Labour, too, has played Brexit for party political gain at every turn, maintaining their own destructive ambiguity, looking always to wreck the entire process to provoke a government collapse. As the Prime Minister pleads for their help – at the risk of making Brexit even softer yet – Corbyn and his acolytes could get Brexit over the line, ending business uncertainty and unlocking a wall of pent-up, job-creating investment. Yet they refuse to compromise.
Countless Tory Brexiteers – the likes of Rees-Mogg, Johnson and Duncan Smith – who object to May’s deal have compromised, backing it anyway. Yet still, given Labour’s disgraceful game-playing, it may not be enough. And, with anti-Brexit MPs tabling a full-on blocking bill today, we could lose the historic 2016 referendum result altogether.

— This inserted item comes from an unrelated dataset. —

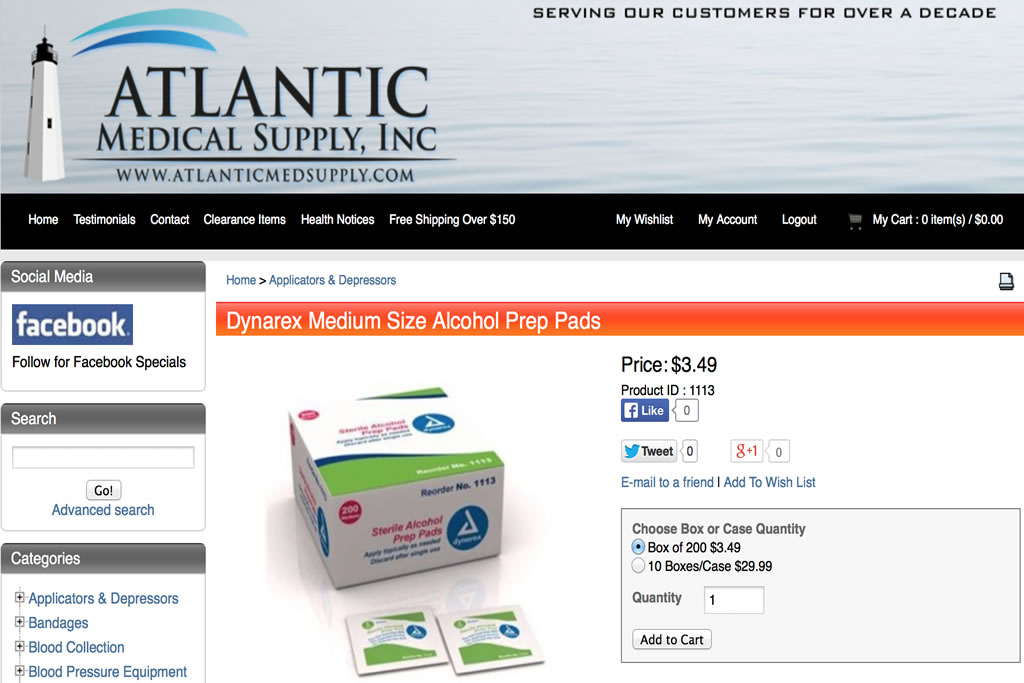Open the shopping cart icon

pyautogui.click(x=855, y=221)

Now, if the agreement returns without being unacceptably softened, it may fall to a rump of Eurosceptics to decide if they too can stomach a deal they know should have been so much better. Dubbed “extreme” and “hard-line”, they’re the ones trying to implement the referendum result, as promised in the Tory manifesto. But they’ll only get Brexit now if they take the risk that, after leaving, the backstop trap can be sprung.
Boles, to his credit, previously voted for May’s Withdrawal Agreement. But then, as everyone knew, it had no chance of being passed. Will he back it again, if the Speaker allows the Prime Minister a final attempt to get it through the Commons? Will Boles himself compromise and, as he has long claimed, “respect the referendum result”?